Bayesian Focusing: allrounder for localization and quantification of sound sources

By Jeroen Lanslots

Bayesian Focusing is a microphone array method for sound source localization. It outperforms traditional methods both in sound source localization and quantification. It covers the full frequency range and allows a wider distance to the source compared to traditional methods. It works both for correlated and uncorrelated sources, contrary to other wide-band methods.

That makes this method an allrounder in its kind. But what is this method, and how does it work?

Before explaining that, let’s first have a closer look into how microphone array-based sound source localization methods emerged. And how their disadvantages have boosted development of methods over the years.

Holography – the old way

Nearfield Acoustic Holography (NAH) is one of the oldest known microphone-array-based method for Sound Source Localization (SSL). It can still be considered as the reference for an industrialized SSL solution, being available now for more than 30 years.

NAH requires a rectangular microphone array where all microphones are spaced at the same distance.

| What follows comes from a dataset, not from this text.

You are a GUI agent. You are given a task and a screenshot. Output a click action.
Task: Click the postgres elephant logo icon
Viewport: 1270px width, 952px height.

It still has the best spatial resolution known today, which is the ability to separate two closely spaced sound sources. To be precise, the spatial resolution is equal to the spacing between two microphones, for the entire applicable frequency range. Additionally, the frequency range of NAH is bounded on the lower end by the size of array, and on the upper end again by the spacing between the microphones. More precisely: the spacing of the microphones is half the wavelength of the maximum frequency, and the width of the array is the wavelength of the minimum frequency. Furthermore, the array needs to cover the entire object. Finally, it is a nearfield method. It takes advantage not only of propagating waves, but also of so-called evanescent waves. These are sound waves that do not propagate, exist only for several wavelengths away from the source, and then vanish.

Practically that means that if you want to measure sound sources on an object over a range of 340Hz to 3400Hz, you would need an array of 1m by 1m (to cover the minimum of 340Hz), with a microphone spacing of 5cm (half the wavelength of 3400Hz, or 10cm). That leads to an array of 21×21 = 441 microphones, and the measurements should be done at about 5-10cm distance. Often it is also not practical to measure at 5-10cm distance as the object itself is not flat. Or there are cables, tubes etc. running out of the object. In practice that means that NAH is typically measured in patches with smaller square or line arrays that are combined afterwards. That makes this a huge measurement task. But if you are prepared to take the effort, then the result is rewarding.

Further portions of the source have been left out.